Return values from this function depend on the SAX handler used.
Arguments:
- pathname -- a Common Lisp pathname
- stream -- a Common Lisp stream with element-type
(unsigned-byte 8)
- octets -- an (unsigned-byte 8) array
- handler -- a SAX handler
Common keyword arguments:
-
validate -- A boolean. Defaults to
nil. If true, parse in validating mode, i.e. assert that
the document contains a DOCTYPE declaration and conforms to the
DTD declared.
-
dtd -- unless nil, an extid instance
specifying the external subset to load. This options overrides
the extid specified in the document type declaration, if any.
See below for make-extid. This option is useful
for verification purposes together with the root
and disallow-internal-subset arguments.
- root -- the expected root element
name, or nil (the default).
-
entity-resolver -- nil or a function of two
arguments which is invoked for every entity referenced by the
document with the entity's Public ID (a rod) and System ID (an
URI object) as arguments. The function may either return
nil, CXML will then try to resolve the entity as usual.
Alternatively it may return a Common Lisp stream specialized on
(unsigned-byte 8) which will be used instead. (It may
also signal an error, of course, which can be useful to prohibit
parsed XML documents from including arbitrary files readable by
the parser.)

### Exercise 1
Please list every keyword argument named under "Common keyword arguments:" in the CXML parser documentation above.
### Exercise 2
Pick up the CXML parser documentation above after its last sentence and keep writing it.

### Extracted entries
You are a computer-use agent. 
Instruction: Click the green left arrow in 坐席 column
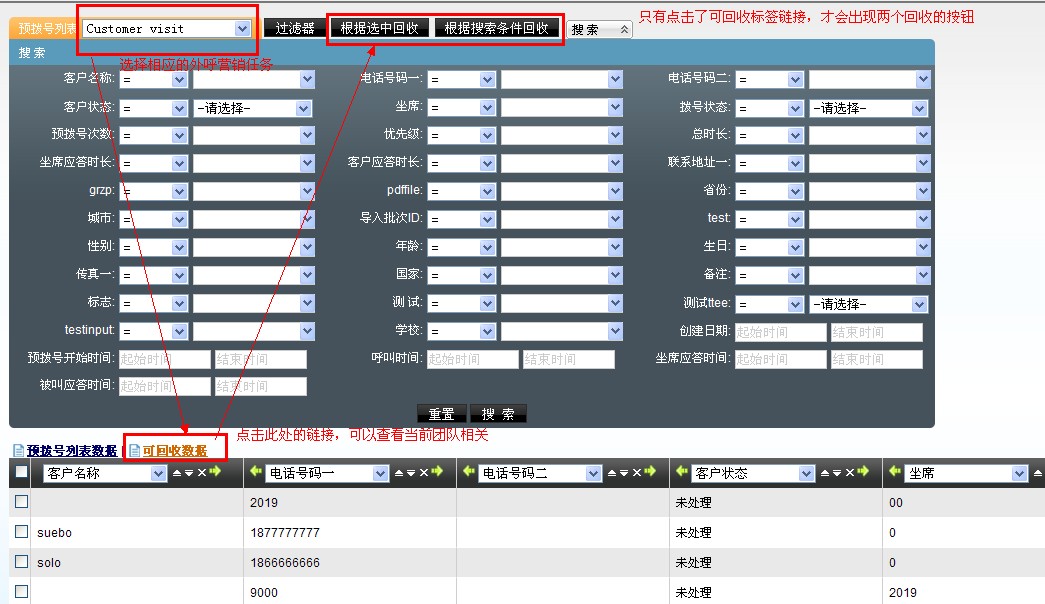[x=894, y=473]
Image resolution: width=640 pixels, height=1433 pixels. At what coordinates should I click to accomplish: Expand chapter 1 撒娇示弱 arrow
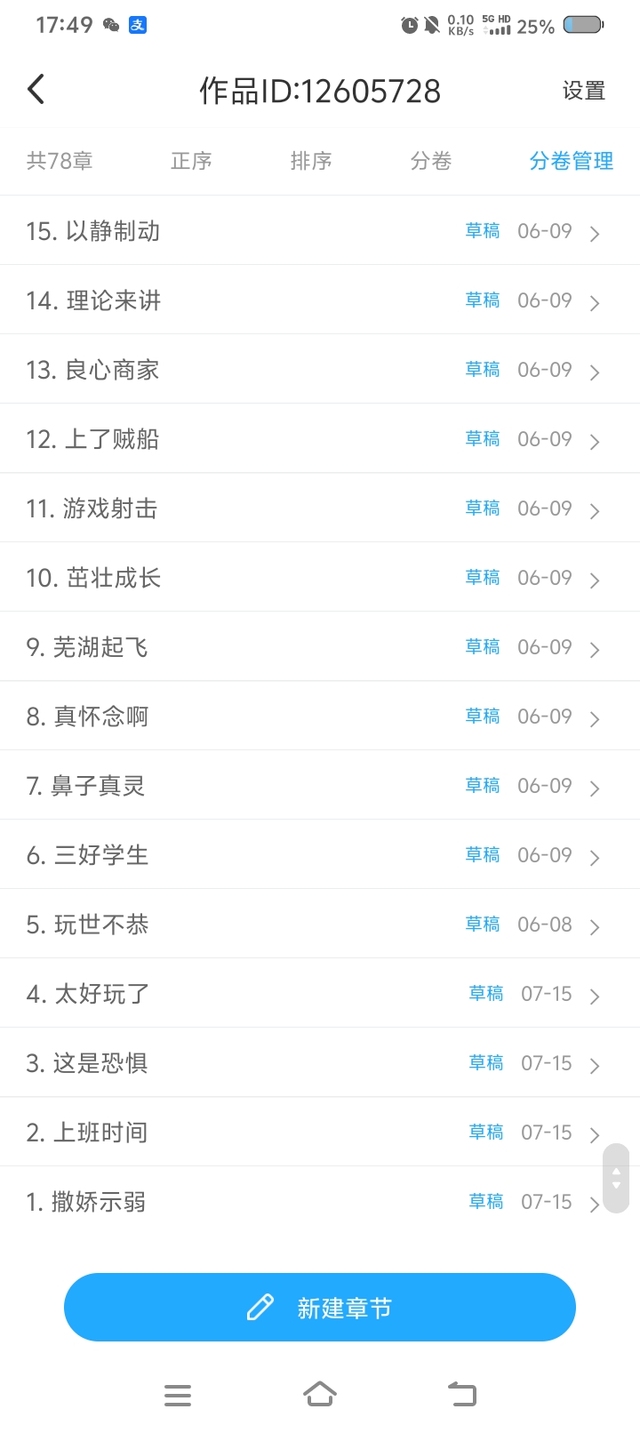tap(595, 1204)
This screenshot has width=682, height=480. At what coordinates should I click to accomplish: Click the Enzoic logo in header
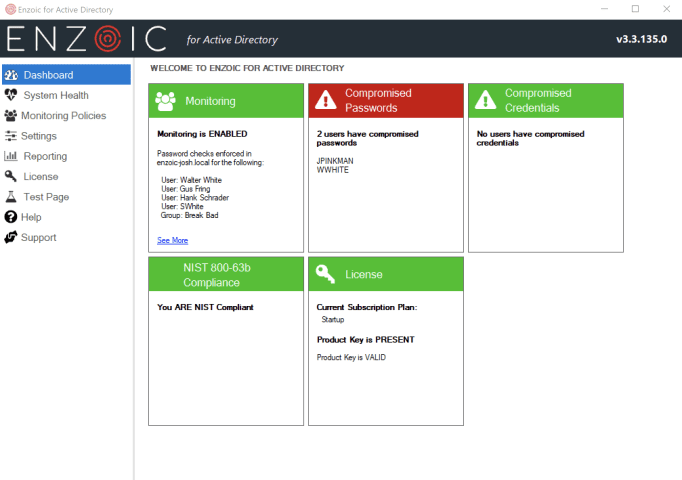click(x=86, y=39)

### Final answer 1
validate, dtd, root, entity-resolver

### Final answer 2
-
disallow-internal-subset -- a boolean. If true, signal
an error if the document contains an internal subset.
Function CXML:PARSE-DTD-FILE (pathname)
Function CXML:PARSE-DTD-STREAM (stream)
Parse declarations
from a stand-alone file and return an object representing the DTD,
suitable as an argument to validate.
- pathname -- a Common Lisp pathname
- stream -- a Common Lisp stream with element-type
(unsigned-byte 8)
Function CXML:MAKE-EXTID (publicid systemid)
Create an object representing the External ID composed
of the specified Public ID, a rod or nil, and System ID
(an URI object).
Function DOM:MAKE-DOM-BUILDER ()
Create a SAX handler which builds a DOM document. Example:
(cxml:parse-file "test.xml" (dom:make-dom-builder))
Serialization
Function CXML:UNPARSE-DOCUMENT (document stream &rest keys)
Function CXML:UNPARSE-DOCUMENT-TO-OCTETS (document &rest keys) => vector
Serialize a DOM document object.
- document -- a DOM document object
- stream -- a Common Lisp stream with element-type
character
Keyword arguments:
-
canonical -- canonical form, one of NIL, T, 1, 2
-
indentation -- indentation level. An integer or nil.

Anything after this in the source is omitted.